Saving the children

From the horror of getting an actual, full-fledged education:

For the last decade, cyber charter schools have been springing up all over the country. Cyber schools give classes over the Internet to students in grades K-12, who get their education entirely online instead of in a brick-and-mortar location. Despite the lack of research into these schools’ educational quality, in recent years some states have removed limitations to their growth.

Pennsylvania is one such state pioneering cyber charter schools. As of the 2012-2013 school year, 16 of its public schools were cyber.

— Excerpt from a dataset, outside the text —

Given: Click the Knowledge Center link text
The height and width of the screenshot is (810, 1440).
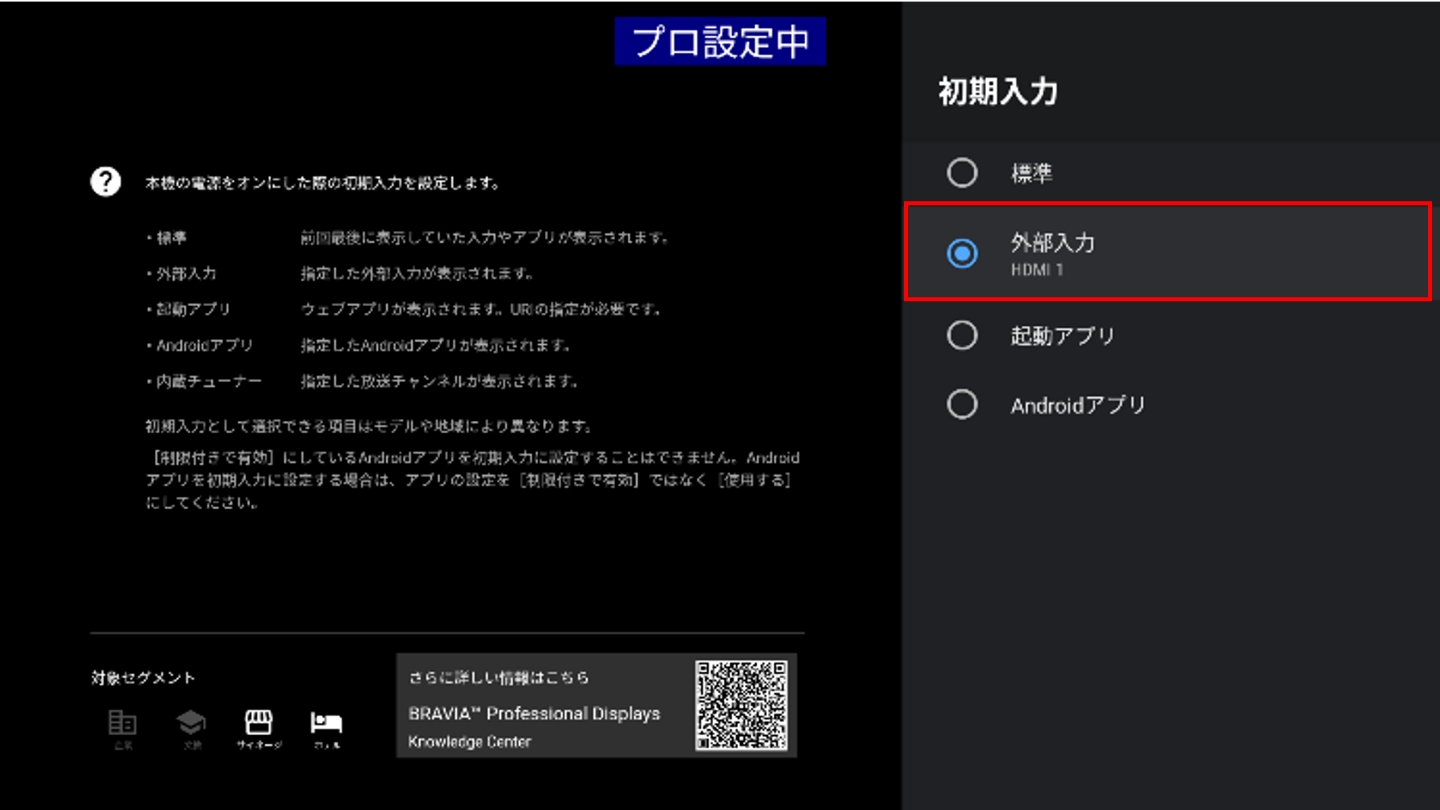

Students could attend those programs free, subsidized by federal, state, and local tax revenue.

On Friday, the founder of Pennsylvania’s bigger charter school — PA Cyber — was charged with fraud, for funneling $8 million of the school’s funds into his personal companies and holdings. Nicholas Trombetta allegedly used the tax payer money to purchase a plane, houses for his mother and girlfriend, and a million dollar Florida condo.

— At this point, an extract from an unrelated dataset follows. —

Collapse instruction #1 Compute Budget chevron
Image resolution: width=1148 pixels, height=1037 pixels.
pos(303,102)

The indictment raises questions about whether regulatory bodies need to monitor cyber schools more closely.

4 thoughts on “Saving the children

  1. Education for profit under the Capitalist economic construct always ends in corruption. As it does in every other situation. For profit prisons for instance. Or war.

  2. There’s actually a good bit of research on how well online schooling works. The more advanced and motivated the student, the better it works. The less, the worse.

    Schools, with hordes of inexperienced students whose agenda is recess are just about the worst situation for online education.

    There are places with a lot of experience in it. Australia has been running long distance education for decades to serve kids in the outback. They have lots of good advice for anyone who wants to try it, but just a couple of highlights:

    — It’s essential to have face-to-face time, so the rural kids are brought to the closest center and stay in a boarding school-type situation for a week at the beginning and at the end of the semester.

    — It’s essential to have interaction with the teachers, so the kids have specific times to talk with them several times a week. They did this even in the good old days of one-way field radios. Result is that online teachers must have much smaller classes than classroom teachers.

    When you do all that and more, all of it expensive and time-consuming, then you can get online education at the school level to work.

    Think that’s what the US school districts have in mind? Of course it is! They want the best for the kids, right?

  3. There’s also the case of the young woman trying to get into college only to find out that her cyber ‘degree’ was worthless. Worse than no degree, she didn’t get credit for anything. She had no high school records at all.

  4. I wonder if Trombetta taught the school’s business classes.
    It sounds like he’s well-qualified.